It will be easier to understand if you read the both example and the descriptions together. By the way, find-any mode is based on libc の bsearch(2) API

Thread local variable (Not Fiber local)

Author:Koichi Sasada

Thread#[] allows you to use thread local variables (variables that can be shared among threads), but these variables become invalid when switched by Fiber (Let’s call this as Fiber local variables).

To avoid this problem, we careated a new API for handling thread local variables that are not affected by Fiber local variables.

  • Thread#thread_variable_get(sym) gets a thread local variable “sym”
  • Thread#thread_variable_set(sym, obj) sets a thread local variable “sym”
  • Thread#thread_variables gets all thread local variables
  • Thread#thread_variable?(sym) checks if there is a thread local variable called “sym”

In most cases, you can just use Thread#[] to control Fiber local variables per fiber, though you may occasionally need this API. Use it with caution.

Stack size option

Author:Koichi Sasada

You can now specify VM and machine stack sizes (used by threads and fibers) in environment variables.

  • RUBY_THREAD_VM_STACK_SIZE: VM stack size for threads(Default: 128KB (32bit CPU) or 256KB (64bit CPU))
  • RUBY_THREAD_MACHINE_STACK_SIZE: Machine stack size for threads(Default:512KB or 1024KB)
  • RUBY_FIBER_VM_STACK_SIZE: VM stack size for fibers(Default:64KB or 128KB)
  • RUBY_FIBER_MACHINE_STACK_SIZE: Machine stack size for fibers(Default:256KB or 512KB)
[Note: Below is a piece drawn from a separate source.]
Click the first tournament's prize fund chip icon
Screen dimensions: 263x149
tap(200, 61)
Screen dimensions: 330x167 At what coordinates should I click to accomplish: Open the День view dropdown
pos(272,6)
The default stack size gets bigger, though you don’t have to worry about it for normal usages.

The associated article (in Japanese):Ruby VM Advent calendar #21 VM stack size tuning


More debugging functionalities

Author:Koichi Sasada

Ruby 2.0.0 added some debugging functions

  • TracePoint, replacement of set_trace_func
  • caller_locations(), better alternative to caller()
  • ObjectSpace.reachable_objects_from(), retrieves object reference relations

The more detail is in Ruby VM advent calendar referred in YARV Maniacs 【第 11 回】 最近の YARV の事情 (sorry, they are written in Japanese).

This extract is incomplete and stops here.